Would you set down, word for word, everything from the line containing "Task: Click 'Создать прокси...' in submenu" down to the end of the entries, leaving the pictures out?

■ **Dataset**:
====
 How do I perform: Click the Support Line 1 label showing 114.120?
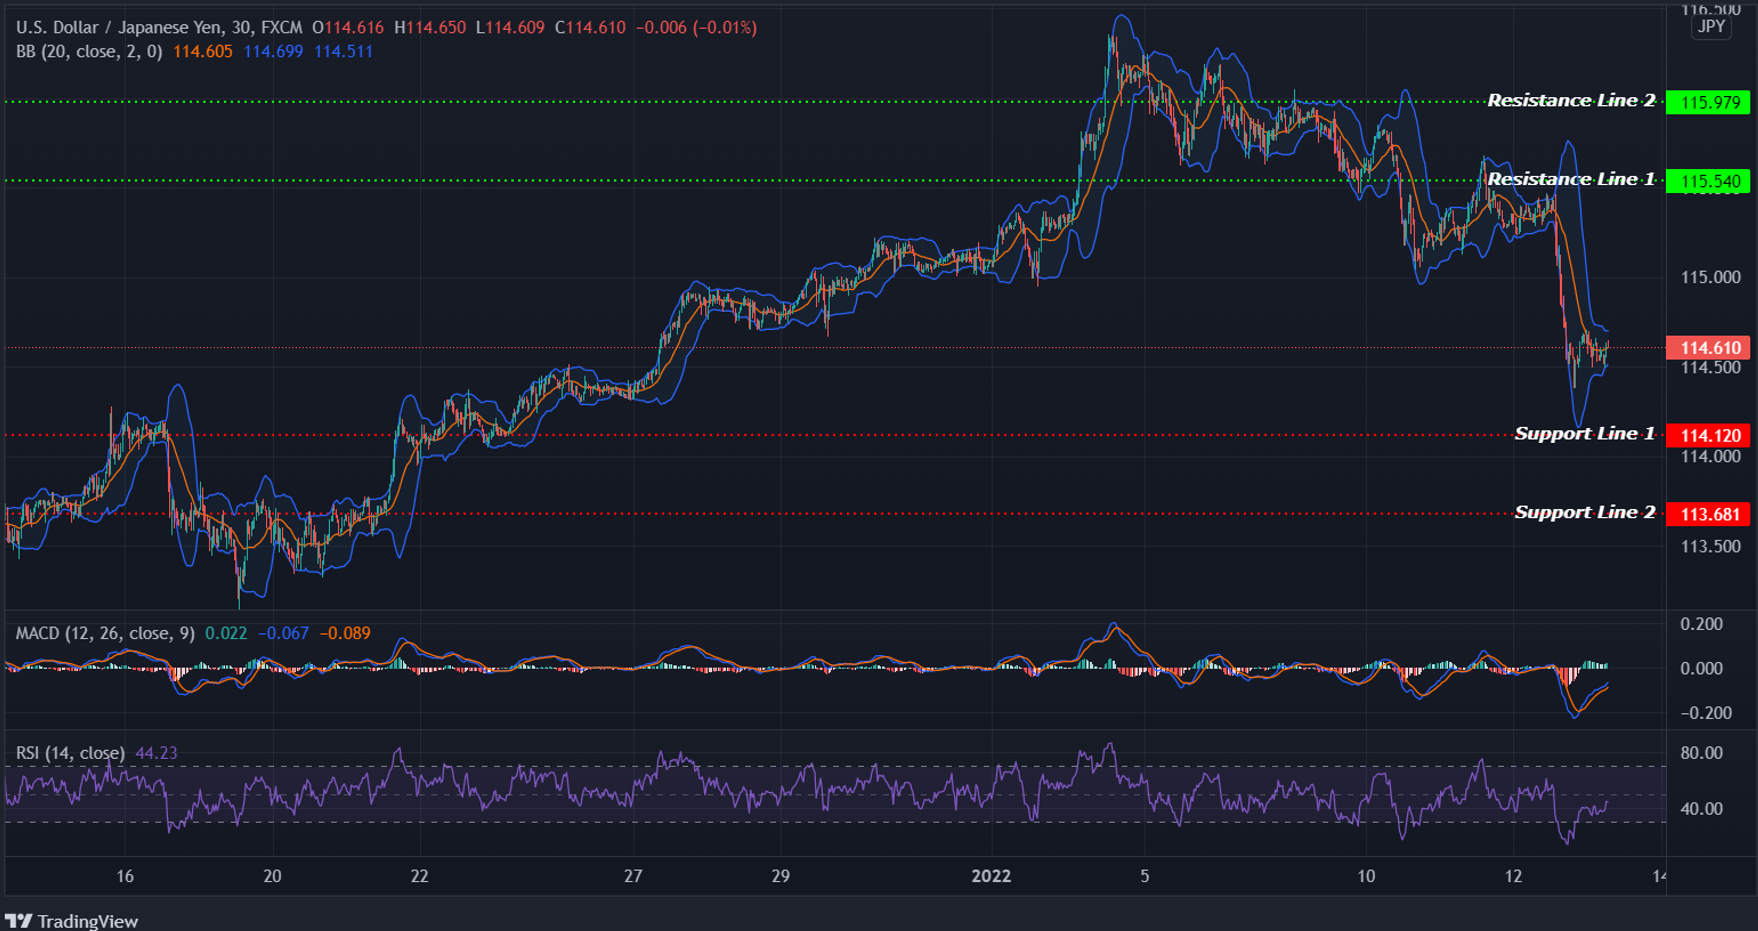(x=1708, y=435)
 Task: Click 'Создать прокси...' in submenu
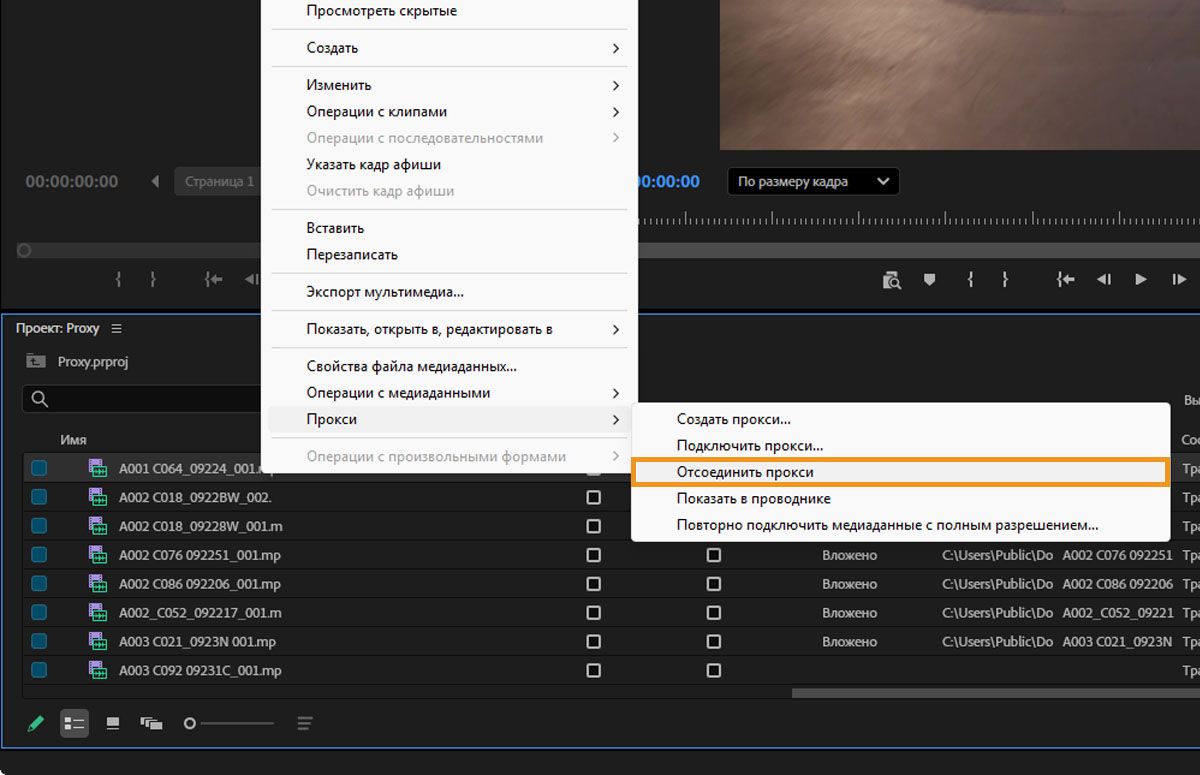tap(734, 419)
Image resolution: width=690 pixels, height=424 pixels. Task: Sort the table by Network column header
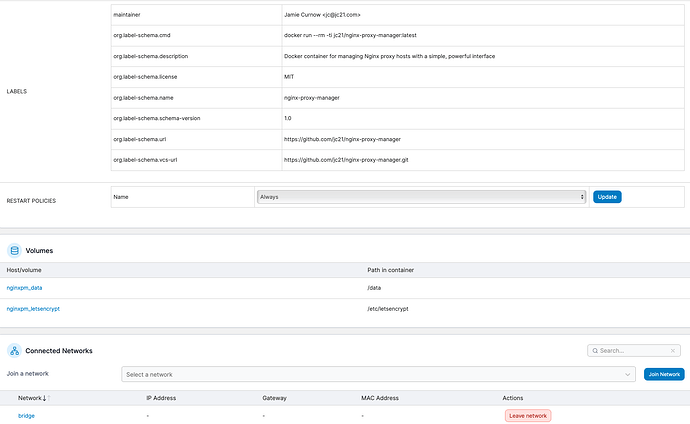(x=30, y=398)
====
■ **Result of the task**:
 Task: Click 'Создать прокси...' in submenu
tap(734, 419)
Image resolution: width=690 pixels, height=424 pixels. Task: Sort the table by Network column header
(x=30, y=398)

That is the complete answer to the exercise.